How do you know LeBron James will succeed in Miami this year?

James dunks against the Washington Wizards on Nov. 29, 2010, at American Airlines Arena in Miami.
NBAE/Getty Images

For decades, the Bermuda Triangle brought mystery and intrigue with its notoriety as a place where good-intentioned fliers went to disappear. Does the same hold true for basketball players?

Just a bit to the west of those storied waters, another triangle of despair has formed in Miami. LeBron James(notes), Dwyane Wade(notes) and Chris Bosh(notes) were supposed to be the superstar trio at the heart of an NBA dynasty. Instead, the three have struggled to start the 2010-11 season, and Miami has won just 10 of its first 18 games.

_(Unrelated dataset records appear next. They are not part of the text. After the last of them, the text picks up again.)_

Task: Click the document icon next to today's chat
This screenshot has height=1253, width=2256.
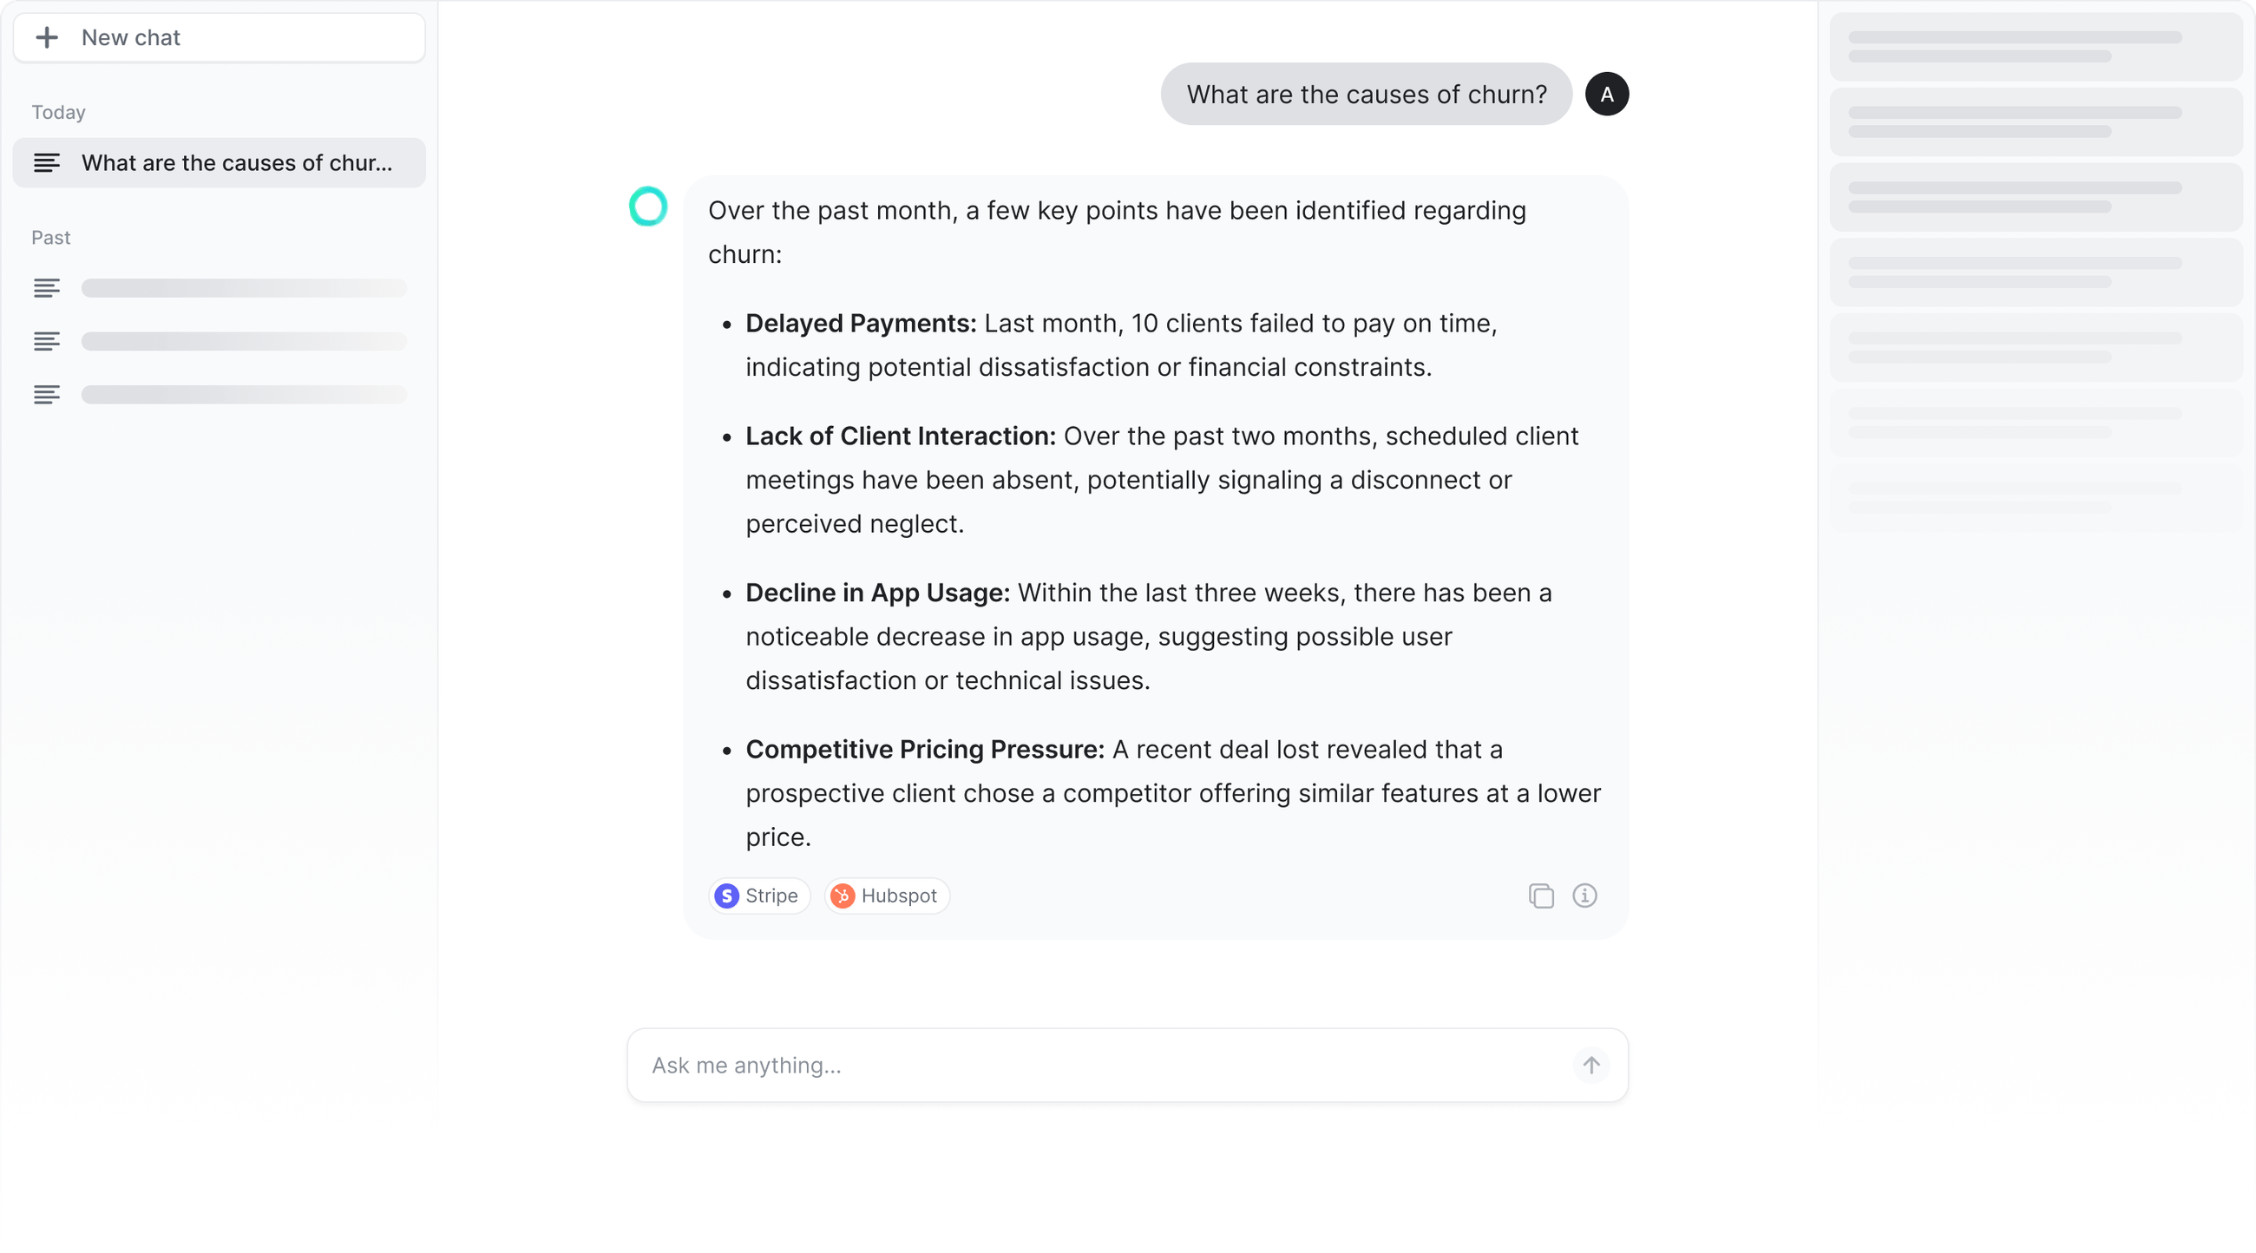Action: (x=47, y=162)
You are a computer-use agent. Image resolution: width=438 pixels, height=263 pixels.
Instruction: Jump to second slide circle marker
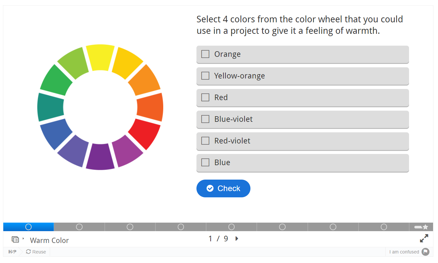click(79, 227)
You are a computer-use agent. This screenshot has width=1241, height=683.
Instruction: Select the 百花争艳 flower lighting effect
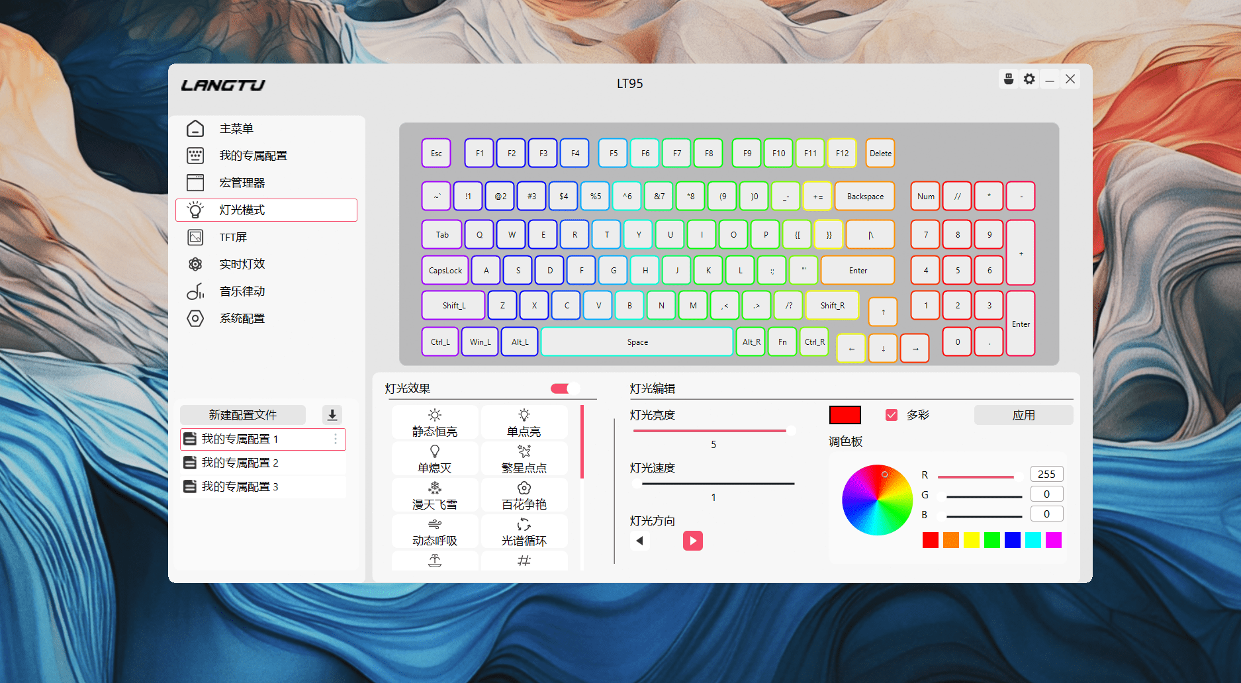(x=524, y=496)
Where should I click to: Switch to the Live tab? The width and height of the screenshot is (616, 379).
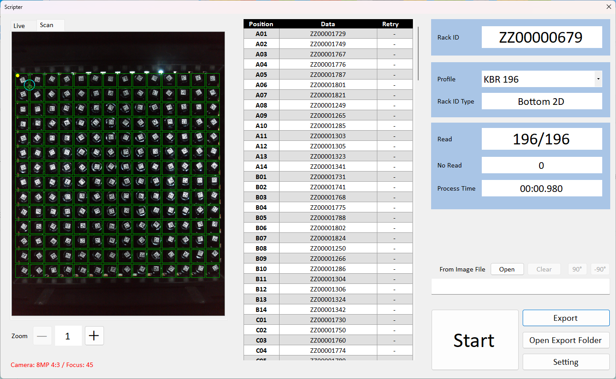[20, 26]
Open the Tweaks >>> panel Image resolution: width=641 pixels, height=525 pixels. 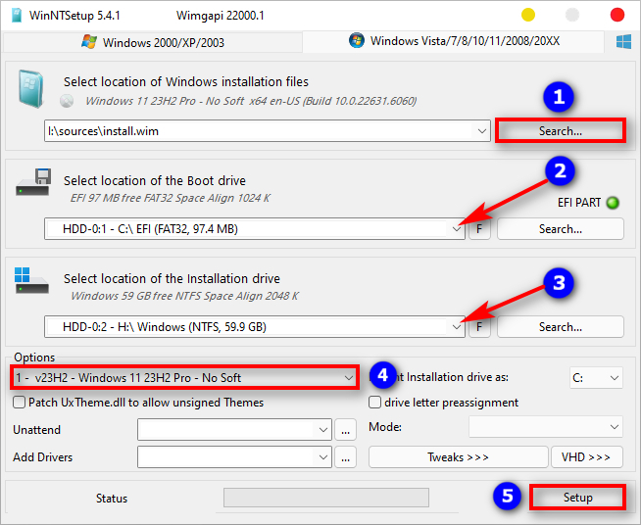coord(458,457)
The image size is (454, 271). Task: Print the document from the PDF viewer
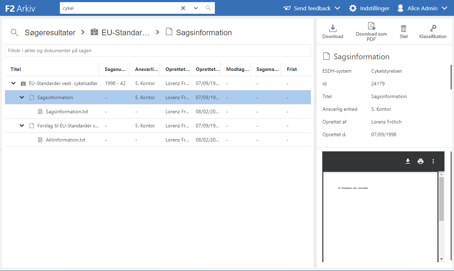click(x=421, y=161)
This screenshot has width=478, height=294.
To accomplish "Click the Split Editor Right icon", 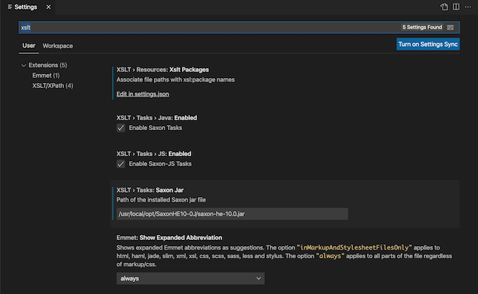I will pyautogui.click(x=456, y=6).

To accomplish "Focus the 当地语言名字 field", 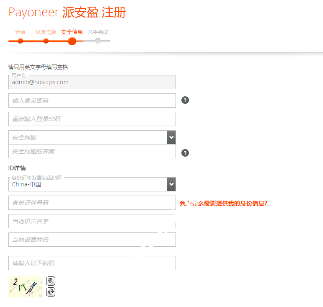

When James and Bosh joined Wade in Miami over the summer, I imagined that the team in my city, Orlando, would quickly become forgotten. Even with center Dwight Howard(notes) still dominating, it is tough for Orlando to attract or maintain a following among Florida’s NBA fans while James, one of the greatest and flashiest players in the game, is anchoring a powerhouse Heat team. The shift occurred almost overnight. The stores in Central Florida swapped out Magic jerseys for Miami Heat jerseys, and folks started to check the schedule to find out when the Heat would be in town.

Now, the question lingers about what sort of team the Heat really is. Is Miami yet another failed experiment? Is it an indication that you just can’t buy success? The theories are rolling off the lips of sports commentators all across the country, but it’s all a bunch of poppycock. By the end of the season, the Miami Heat will be the team we thought they were. You can count on it, and here are five reasons for those who need a little convincing.

The competitiveness factor

LeBron James did not go straight from prep school to the NBA by coincidence. He is a superstar because he has worked to become one. Like a true professional, he takes his job seriously, and he sets his goals high and works to achieve them. In 2008, he nearly single-handedly lifted Cleveland to an NBA championship. That requires heart, skill and focus, and there’s no doubt that he has all three. Make no mistake – James did not come to Miami because he likes sunshine. He’s there to win. That’s his focus and drive.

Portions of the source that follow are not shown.